Nunca vi a mi padre usar un sacacorchos. Lo recuerdo abriendo incontables botellas de ron, pero siempre de la misma manera. Eran casi crudos y con una difícil presencia de aguardientes. Aquel olor, básico y profundo, es el punto de partida de mi pasión por “el hijo alegre de la caña de azúcar”.
Serafín llegaba exhausto a su mínima casa, después de un largo día de trabajo por las rutas del Escambray. Se abría la camisa (jamás se la quitaba) y le sacaba el pecho a la calle Oriente de Manicaragua (una larga brecha que atravesaba el pueblo de norte a sur). Siempre se las arreglaba para encontrar a la orquesta Aragón en la radio. Eufórico, daba un par de estruendosas palmadas.
Levantaba la botella con la mano izquierda, cerraba el puño de la derecha y le asestaba un duro puñetazo en el fondo.
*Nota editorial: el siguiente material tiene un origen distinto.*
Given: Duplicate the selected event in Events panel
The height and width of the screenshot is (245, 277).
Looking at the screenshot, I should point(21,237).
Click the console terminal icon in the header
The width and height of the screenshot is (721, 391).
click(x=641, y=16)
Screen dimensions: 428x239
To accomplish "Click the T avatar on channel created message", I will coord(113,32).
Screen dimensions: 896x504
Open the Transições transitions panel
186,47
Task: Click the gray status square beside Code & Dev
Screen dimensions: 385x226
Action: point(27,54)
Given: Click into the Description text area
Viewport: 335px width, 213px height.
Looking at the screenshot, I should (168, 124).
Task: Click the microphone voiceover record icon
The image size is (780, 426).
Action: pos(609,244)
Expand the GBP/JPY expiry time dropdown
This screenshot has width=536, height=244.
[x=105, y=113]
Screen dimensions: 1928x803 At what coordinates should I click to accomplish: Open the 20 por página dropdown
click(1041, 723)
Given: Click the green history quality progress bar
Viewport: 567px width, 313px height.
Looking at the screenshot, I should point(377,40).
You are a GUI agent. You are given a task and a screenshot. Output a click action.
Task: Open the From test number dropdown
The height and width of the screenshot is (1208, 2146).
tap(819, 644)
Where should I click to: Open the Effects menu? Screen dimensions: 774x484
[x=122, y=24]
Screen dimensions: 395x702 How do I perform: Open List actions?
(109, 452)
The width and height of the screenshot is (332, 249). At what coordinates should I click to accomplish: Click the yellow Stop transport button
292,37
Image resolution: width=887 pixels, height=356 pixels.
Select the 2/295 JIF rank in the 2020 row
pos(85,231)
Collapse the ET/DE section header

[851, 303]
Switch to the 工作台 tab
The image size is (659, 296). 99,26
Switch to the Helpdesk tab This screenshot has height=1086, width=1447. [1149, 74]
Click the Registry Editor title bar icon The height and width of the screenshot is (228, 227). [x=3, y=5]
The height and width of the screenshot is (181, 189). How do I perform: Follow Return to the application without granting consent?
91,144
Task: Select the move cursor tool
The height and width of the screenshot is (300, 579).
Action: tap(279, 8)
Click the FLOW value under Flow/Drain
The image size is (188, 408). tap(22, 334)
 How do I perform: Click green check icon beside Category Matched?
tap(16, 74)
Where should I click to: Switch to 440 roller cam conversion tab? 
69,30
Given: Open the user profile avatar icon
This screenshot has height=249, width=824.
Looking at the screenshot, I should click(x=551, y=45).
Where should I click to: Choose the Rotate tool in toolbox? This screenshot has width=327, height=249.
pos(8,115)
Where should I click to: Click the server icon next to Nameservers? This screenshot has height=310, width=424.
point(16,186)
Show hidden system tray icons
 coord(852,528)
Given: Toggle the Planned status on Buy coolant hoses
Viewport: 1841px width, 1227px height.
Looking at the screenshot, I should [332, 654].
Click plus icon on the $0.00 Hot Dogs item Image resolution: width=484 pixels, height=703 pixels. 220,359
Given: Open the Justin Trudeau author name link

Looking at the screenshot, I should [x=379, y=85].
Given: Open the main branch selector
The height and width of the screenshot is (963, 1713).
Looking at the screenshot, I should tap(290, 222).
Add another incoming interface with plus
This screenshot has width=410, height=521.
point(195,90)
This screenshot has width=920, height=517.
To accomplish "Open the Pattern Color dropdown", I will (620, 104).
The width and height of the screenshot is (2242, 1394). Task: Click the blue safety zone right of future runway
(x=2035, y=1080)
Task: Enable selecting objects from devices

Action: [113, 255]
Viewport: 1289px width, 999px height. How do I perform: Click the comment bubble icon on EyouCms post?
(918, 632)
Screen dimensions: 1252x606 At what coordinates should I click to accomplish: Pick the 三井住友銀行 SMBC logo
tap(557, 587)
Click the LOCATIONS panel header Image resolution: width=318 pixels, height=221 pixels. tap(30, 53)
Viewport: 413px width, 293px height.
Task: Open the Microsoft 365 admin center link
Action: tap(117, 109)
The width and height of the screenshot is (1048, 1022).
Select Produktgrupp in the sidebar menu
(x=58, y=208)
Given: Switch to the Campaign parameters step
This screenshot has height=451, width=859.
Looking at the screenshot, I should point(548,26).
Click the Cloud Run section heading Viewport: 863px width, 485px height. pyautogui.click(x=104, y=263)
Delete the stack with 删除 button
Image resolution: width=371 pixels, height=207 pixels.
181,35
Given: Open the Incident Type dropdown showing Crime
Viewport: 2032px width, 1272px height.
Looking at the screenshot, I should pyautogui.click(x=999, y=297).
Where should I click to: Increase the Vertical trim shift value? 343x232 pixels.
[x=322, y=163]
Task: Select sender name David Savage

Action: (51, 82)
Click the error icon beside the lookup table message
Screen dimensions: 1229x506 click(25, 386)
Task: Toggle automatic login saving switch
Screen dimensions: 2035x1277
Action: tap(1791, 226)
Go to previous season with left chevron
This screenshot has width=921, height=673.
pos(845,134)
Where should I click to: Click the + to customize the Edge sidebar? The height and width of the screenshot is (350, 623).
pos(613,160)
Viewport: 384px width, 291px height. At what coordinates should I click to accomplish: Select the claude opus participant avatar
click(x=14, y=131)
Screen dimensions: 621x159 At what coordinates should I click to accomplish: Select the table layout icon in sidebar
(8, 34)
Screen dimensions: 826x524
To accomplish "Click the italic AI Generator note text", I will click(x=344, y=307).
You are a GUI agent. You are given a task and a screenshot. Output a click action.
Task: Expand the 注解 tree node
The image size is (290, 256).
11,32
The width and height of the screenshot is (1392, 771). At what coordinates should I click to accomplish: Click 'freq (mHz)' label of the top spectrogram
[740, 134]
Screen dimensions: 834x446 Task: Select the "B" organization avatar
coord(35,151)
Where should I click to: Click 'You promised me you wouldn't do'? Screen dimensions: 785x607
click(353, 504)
Más de la mitad del corcho salía. Entonces lo tomaba entre los dientes y lo acababa de sacar. Lo soplaba contra una cómoda que aún tenía intacto el polvo que dejó en ella, años atrás, mi madre.
El primer trago era muy largo y rápido. Algo que yo jamás he podido hacer. De ahí en adelante todo dependía de su estado de ánimo y de la radio. Si Las Villas jugaba, contra quien fuera, la botella encontraba el fondo. Los turnos al bate de Antonio Muñoz y Pedro José Rodríguez siempre coincidían con un trago.
Yo uso sacacorchos. Pero cada vez que abro una botella de vino, recuerdo el golpe seco contra el fondo de vidrio. Ya luego los olores ni se parecen. Pero aún así me viene a la cabeza aquel hombre alto y rudo, que le sacaba el pecho a la calle Oriente de Manicaragua y daba un par de estruendosas palmadas.
Nunca he visto a nadie celebrar con tanta algarabía el acto de abrir una botella. La felicidad de Serafín llegaba con aquellos puñetazos.